Но это ничего, говорит Брус. Все это не беда, раз мы есть. Вот через пару дней будешь дома, и все будет хорошо.
Через несколько дней Брус на балконе пьет янтарный чай, а с ложечки стекает золотистое варенье, и косые лучи уходящего солнца ложатся на стенку, на скатерть, на лицо. А посветлевшие его волосы вбирают освещение заката. И все это мне почему-то напомнило бриль.
А Брус, как всегда, молчит. Только вдруг сообщил, что, может, с выставкой поедет во Францию. Там у него дочь и внук.
(Однако. И на том спасибо).
И показал слайды работ.
Ну, говорю, хорошо молчишь. Не зря. Все накопил: и мастерство, и знания. И мифология, и философия – все здесь. А главное – живопись.
Но что сейчас говорить об этом? У меня нет работ, предъявить нечего. Придется поверить на слово: Брусиловский – хороший художник.
Вот и все.
Нет, не все.
Когда Брус ушел, начался пожар. Самый настоящий пожар в самом прямом смысле слова. В кухне загорелась занавеска.
Но как-то обошлось в тот раз.
Через год Брус появился снова. Рассказал о Франции (немногословно, как всегда), показал слайды новых работ (сколько ни восхищайся – все пустое: работы от этого не появятся); снова сидели мы на балконе, пили чай с алычевым вареньем, снова проводила я Бруса до дверей. Даст Бог, встретимся еще. Даст Бог, увидимся. Что еще можно сказать друг другу на прощанье? А когда я вернулась, то увидела: на балконе все полыхало огнем.
Брус, объясни, что это значит?
Коллаж
…Смягчается времён суровость,
Теряют новизну слова,
Талант – единственная новость,
Которая всегда нова.
Б. Пастернак
Много лет нет этого человека, а всё не научилась думать о нём в прошедшем времени. Живя в Киеве, мы давно привыкли знать, что он «где-то»: то в Тбилиси, то в Ереване, то в Прибалтике, то в Москве. То в зоне.
Во время «перестройки» (слово это он терпеть не мог) стал «выездным»: опять «где-то». В Киеве появлялся всё реже и реже в последние годы. Но всё равно знали: где-то есть. Приучил он нас чувствовать своё присутствие, даже когда его нет. Видно, так и будет, пока мы живы. Я не берусь ни оценивать, ни тем более судить. Я попробую рассказать о фактах, лишь о нескольких фактов из истории сорокалетнего знакомства.
Бывает же так: всё радостное сплетается в один клубок.

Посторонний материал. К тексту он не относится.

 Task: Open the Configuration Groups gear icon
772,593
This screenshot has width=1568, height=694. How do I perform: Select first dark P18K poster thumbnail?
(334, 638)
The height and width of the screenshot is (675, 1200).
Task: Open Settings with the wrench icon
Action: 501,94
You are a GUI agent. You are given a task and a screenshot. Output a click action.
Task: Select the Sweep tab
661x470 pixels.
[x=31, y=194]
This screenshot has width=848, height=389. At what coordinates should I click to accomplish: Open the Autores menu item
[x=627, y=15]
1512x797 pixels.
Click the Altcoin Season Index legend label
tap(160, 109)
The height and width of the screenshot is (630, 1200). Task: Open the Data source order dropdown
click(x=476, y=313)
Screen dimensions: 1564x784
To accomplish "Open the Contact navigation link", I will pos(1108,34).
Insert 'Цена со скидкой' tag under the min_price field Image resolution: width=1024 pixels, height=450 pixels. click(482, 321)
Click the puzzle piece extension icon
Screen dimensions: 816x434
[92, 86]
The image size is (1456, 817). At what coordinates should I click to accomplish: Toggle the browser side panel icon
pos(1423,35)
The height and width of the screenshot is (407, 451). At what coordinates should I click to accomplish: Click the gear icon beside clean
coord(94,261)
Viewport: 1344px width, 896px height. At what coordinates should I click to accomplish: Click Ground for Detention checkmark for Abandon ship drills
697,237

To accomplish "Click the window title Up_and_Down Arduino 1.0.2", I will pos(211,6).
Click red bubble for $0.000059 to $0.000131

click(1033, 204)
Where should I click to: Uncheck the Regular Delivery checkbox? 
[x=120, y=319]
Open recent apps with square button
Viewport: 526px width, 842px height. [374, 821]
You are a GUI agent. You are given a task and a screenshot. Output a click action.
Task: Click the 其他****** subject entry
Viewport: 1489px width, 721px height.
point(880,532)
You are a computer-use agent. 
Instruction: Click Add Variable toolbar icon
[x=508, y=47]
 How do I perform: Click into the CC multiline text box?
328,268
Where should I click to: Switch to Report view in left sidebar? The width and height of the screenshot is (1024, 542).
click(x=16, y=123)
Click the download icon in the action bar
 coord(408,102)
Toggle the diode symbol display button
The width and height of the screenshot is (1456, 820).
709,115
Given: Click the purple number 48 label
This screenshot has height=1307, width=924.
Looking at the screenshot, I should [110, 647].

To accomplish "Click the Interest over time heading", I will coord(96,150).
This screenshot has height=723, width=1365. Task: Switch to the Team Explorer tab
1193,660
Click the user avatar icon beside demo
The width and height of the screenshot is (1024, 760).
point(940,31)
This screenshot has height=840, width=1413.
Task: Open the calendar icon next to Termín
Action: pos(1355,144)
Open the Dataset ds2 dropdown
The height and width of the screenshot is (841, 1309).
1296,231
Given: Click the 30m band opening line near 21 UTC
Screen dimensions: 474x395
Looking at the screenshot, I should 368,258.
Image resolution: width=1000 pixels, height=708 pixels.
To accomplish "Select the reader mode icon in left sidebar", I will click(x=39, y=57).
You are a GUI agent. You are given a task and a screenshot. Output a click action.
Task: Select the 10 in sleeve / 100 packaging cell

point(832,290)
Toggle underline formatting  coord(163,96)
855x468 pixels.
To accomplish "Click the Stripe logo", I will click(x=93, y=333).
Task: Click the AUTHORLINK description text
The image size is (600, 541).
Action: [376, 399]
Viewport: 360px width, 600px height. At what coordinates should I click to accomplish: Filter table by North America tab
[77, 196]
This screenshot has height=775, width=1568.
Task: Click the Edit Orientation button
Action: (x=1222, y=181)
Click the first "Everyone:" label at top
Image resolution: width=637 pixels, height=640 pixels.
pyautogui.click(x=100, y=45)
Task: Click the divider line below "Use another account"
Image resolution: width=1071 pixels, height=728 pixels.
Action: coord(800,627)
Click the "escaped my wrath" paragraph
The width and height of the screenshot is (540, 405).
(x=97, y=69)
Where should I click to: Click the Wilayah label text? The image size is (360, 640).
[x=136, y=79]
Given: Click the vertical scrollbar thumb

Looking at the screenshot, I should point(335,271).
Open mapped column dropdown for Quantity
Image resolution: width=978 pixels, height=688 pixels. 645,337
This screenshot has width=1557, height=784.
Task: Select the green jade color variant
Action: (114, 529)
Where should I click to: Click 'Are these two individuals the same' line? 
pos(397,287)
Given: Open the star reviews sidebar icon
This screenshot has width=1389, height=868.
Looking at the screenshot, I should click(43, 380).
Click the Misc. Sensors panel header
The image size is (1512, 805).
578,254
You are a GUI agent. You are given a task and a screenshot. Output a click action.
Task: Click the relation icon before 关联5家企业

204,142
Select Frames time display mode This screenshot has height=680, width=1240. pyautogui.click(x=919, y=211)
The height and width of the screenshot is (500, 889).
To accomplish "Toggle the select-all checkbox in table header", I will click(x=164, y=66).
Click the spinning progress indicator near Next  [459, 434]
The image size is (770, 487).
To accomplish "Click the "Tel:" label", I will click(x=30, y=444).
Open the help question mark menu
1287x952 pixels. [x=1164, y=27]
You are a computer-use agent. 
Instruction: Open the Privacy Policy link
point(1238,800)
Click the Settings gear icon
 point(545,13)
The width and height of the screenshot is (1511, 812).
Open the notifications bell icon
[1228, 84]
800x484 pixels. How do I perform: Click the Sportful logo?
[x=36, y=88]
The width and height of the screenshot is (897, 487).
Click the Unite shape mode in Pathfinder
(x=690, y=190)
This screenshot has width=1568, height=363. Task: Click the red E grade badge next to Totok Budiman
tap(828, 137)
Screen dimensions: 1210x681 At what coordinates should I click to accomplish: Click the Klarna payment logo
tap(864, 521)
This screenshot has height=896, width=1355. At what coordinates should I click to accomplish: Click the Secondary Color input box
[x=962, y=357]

Первые дни чудной киевской осени. Падают каштаны. Ими набиты карманы и портфель. Зачем – неизвестно. Просто приятно держать в руках тёплые гладкие кругляшки. Да и не поднять жалко: лежат на асфальте и смотрят. Вскинешь голову, а там – синь, а на фоне её – зелёная гуща с золотистыми пятнами. Праздник.
Воздух – медовое хмельное угощение. Первый день первого курса.
Лечу в консерваторию и прилетаю назад, домой. В дверях мама. Смеётся.
– Всё, как в кино!
– Что?
Подходит, говорит она, к ней молодой человек, представляется режиссёром киностудии, предъявляет какое-то удостоверение и говорит, что видел её с девушкой, вероятно, дочерью, и просит приехать на студию для фотопробы к фильму «Андриеш».
В условленный день на проходной нас ждал пропуск с указанием корпуса и номера комнаты.
Корпуса, этажи, лестницы, нужная дверь. Табличка: «Киногруппа „Андриеш“»… (оказалось, никакой киногруппы ещё не было, она была только в зародыше. Комнату он одолжил. Канцелярский стол – тоже. И табличку соорудил наскоро. Но…) Дверь распахнулась так, словно за ней ждала армия тех, кто распахивает двери… и в лицо мне ударили два зелёных глаза – прожектора. Они изучали меня не более секунды, характерным мгновенным стоп-взглядом. И началось.
Человек сел за стол (в комнате ничего, кроме стола и трёх стульев) и движениями факира стал извлекать откуда-то разные кусочки ткани.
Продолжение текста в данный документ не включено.